**EXERCISE MATERIAL**
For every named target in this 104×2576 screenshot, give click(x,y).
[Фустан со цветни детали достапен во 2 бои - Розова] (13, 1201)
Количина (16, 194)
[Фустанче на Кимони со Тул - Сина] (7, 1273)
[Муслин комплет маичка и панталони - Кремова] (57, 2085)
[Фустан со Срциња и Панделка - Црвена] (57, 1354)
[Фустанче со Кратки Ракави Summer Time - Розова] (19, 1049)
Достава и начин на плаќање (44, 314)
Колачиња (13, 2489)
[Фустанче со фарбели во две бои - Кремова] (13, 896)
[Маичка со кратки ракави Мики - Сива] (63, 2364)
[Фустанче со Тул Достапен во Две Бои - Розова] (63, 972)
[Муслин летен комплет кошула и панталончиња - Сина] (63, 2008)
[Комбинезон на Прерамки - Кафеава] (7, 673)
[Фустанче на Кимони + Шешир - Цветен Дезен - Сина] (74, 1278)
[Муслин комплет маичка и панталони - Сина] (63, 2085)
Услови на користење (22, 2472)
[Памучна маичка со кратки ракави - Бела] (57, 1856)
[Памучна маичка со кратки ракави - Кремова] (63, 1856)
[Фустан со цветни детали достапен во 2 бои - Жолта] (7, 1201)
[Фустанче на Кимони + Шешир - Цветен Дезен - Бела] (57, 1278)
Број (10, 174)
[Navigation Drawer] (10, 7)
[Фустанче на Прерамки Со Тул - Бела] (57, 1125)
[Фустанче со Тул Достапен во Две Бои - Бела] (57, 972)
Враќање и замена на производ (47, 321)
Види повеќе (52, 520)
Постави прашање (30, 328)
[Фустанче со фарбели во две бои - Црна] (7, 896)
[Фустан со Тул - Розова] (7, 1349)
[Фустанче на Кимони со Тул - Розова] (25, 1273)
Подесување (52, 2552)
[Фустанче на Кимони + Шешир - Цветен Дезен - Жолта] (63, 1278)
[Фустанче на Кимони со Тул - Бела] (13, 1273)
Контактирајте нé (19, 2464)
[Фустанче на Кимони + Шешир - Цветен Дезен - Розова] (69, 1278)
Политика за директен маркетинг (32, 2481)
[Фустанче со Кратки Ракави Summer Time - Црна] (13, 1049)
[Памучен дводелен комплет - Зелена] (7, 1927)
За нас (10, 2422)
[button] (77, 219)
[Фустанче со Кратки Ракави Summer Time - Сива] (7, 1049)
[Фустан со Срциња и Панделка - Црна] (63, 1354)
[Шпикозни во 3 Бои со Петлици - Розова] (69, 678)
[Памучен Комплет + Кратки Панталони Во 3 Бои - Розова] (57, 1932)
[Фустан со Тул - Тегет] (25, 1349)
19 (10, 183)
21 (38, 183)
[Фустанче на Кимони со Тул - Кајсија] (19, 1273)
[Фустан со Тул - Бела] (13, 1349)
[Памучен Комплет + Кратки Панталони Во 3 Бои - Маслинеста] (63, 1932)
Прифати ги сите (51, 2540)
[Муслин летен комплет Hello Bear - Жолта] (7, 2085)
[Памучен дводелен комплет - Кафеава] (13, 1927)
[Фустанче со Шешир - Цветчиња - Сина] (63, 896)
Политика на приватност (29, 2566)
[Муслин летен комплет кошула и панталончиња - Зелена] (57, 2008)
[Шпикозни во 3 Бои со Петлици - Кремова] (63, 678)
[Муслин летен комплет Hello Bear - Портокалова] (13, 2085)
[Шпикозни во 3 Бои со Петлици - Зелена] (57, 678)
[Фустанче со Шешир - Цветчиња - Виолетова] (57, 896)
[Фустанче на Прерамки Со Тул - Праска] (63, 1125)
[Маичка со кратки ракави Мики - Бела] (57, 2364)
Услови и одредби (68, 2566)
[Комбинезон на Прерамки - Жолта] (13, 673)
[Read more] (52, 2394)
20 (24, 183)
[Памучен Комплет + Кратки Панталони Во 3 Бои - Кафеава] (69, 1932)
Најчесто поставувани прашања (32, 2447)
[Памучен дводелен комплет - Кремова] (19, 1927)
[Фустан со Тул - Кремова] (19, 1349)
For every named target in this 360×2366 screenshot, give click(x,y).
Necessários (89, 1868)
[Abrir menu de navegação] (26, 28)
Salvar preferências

**WHAT TO WORK ON**
Set down the records once more, character for character.

**RESPONSE BELOW**
For every named target in this 104×2576 screenshot, give click(x,y).
[Фустан со цветни детали достапен во 2 бои - Розова] (13, 1201)
Количина (16, 194)
[Фустанче на Кимони со Тул - Сина] (7, 1273)
[Муслин комплет маичка и панталони - Кремова] (57, 2085)
[Фустан со Срциња и Панделка - Црвена] (57, 1354)
[Фустанче со Кратки Ракави Summer Time - Розова] (19, 1049)
Достава и начин на плаќање (44, 314)
Колачиња (13, 2489)
[Фустанче со фарбели во две бои - Кремова] (13, 896)
[Маичка со кратки ракави Мики - Сива] (63, 2364)
[Фустанче со Тул Достапен во Две Бои - Розова] (63, 972)
[Муслин летен комплет кошула и панталончиња - Сина] (63, 2008)
[Комбинезон на Прерамки - Кафеава] (7, 673)
[Фустанче на Кимони + Шешир - Цветен Дезен - Сина] (74, 1278)
[Муслин комплет маичка и панталони - Сина] (63, 2085)
Услови на користење (22, 2472)
[Памучна маичка со кратки ракави - Бела] (57, 1856)
[Памучна маичка со кратки ракави - Кремова] (63, 1856)
[Фустан со цветни детали достапен во 2 бои - Жолта] (7, 1201)
[Фустанче на Кимони + Шешир - Цветен Дезен - Бела] (57, 1278)
Број (10, 174)
[Navigation Drawer] (10, 7)
[Фустанче на Прерамки Со Тул - Бела] (57, 1125)
[Фустанче со Тул Достапен во Две Бои - Бела] (57, 972)
Враќање и замена на производ (47, 321)
Види повеќе (52, 520)
Постави прашање (30, 328)
[Фустанче со фарбели во две бои - Црна] (7, 896)
[Фустан со Тул - Розова] (7, 1349)
[Фустанче на Кимони со Тул - Розова] (25, 1273)
Подесување (52, 2552)
[Фустанче на Кимони + Шешир - Цветен Дезен - Жолта] (63, 1278)
[Фустанче на Кимони со Тул - Бела] (13, 1273)
Контактирајте нé (19, 2464)
[Фустанче на Кимони + Шешир - Цветен Дезен - Розова] (69, 1278)
Политика за директен маркетинг (32, 2481)
[Фустанче со Кратки Ракави Summer Time - Црна] (13, 1049)
[Памучен дводелен комплет - Зелена] (7, 1927)
За нас (10, 2422)
[button] (77, 219)
[Фустанче со Кратки Ракави Summer Time - Сива] (7, 1049)
[Фустан со Срциња и Панделка - Црна] (63, 1354)
[Шпикозни во 3 Бои со Петлици - Розова] (69, 678)
[Памучен Комплет + Кратки Панталони Во 3 Бои - Розова] (57, 1932)
[Фустан со Тул - Тегет] (25, 1349)
19 (10, 183)
21 (38, 183)
[Фустанче на Кимони со Тул - Кајсија] (19, 1273)
[Фустан со Тул - Бела] (13, 1349)
[Памучен Комплет + Кратки Панталони Во 3 Бои - Маслинеста] (63, 1932)
Прифати ги сите (51, 2540)
[Муслин летен комплет Hello Bear - Жолта] (7, 2085)
[Памучен дводелен комплет - Кафеава] (13, 1927)
[Фустанче со Шешир - Цветчиња - Сина] (63, 896)
Политика на приватност (29, 2566)
[Муслин летен комплет кошула и панталончиња - Зелена] (57, 2008)
[Шпикозни во 3 Бои со Петлици - Кремова] (63, 678)
[Муслин летен комплет Hello Bear - Портокалова] (13, 2085)
[Шпикозни во 3 Бои со Петлици - Зелена] (57, 678)
[Фустанче со Шешир - Цветчиња - Виолетова] (57, 896)
[Фустанче на Прерамки Со Тул - Праска] (63, 1125)
[Маичка со кратки ракави Мики - Бела] (57, 2364)
Услови и одредби (68, 2566)
[Комбинезон на Прерамки - Жолта] (13, 673)
[Read more] (52, 2394)
20 (24, 183)
[Памучен Комплет + Кратки Панталони Во 3 Бои - Кафеава] (69, 1932)
Најчесто поставувани прашања (32, 2447)
[Памучен дводелен комплет - Кремова] (19, 1927)
[Фустан со Тул - Кремова] (19, 1349)
For every named target in this 360×2366 screenshot, give click(x,y).
Necessários (89, 1868)
[Abrir menu de navegação] (26, 28)
Salvar preferências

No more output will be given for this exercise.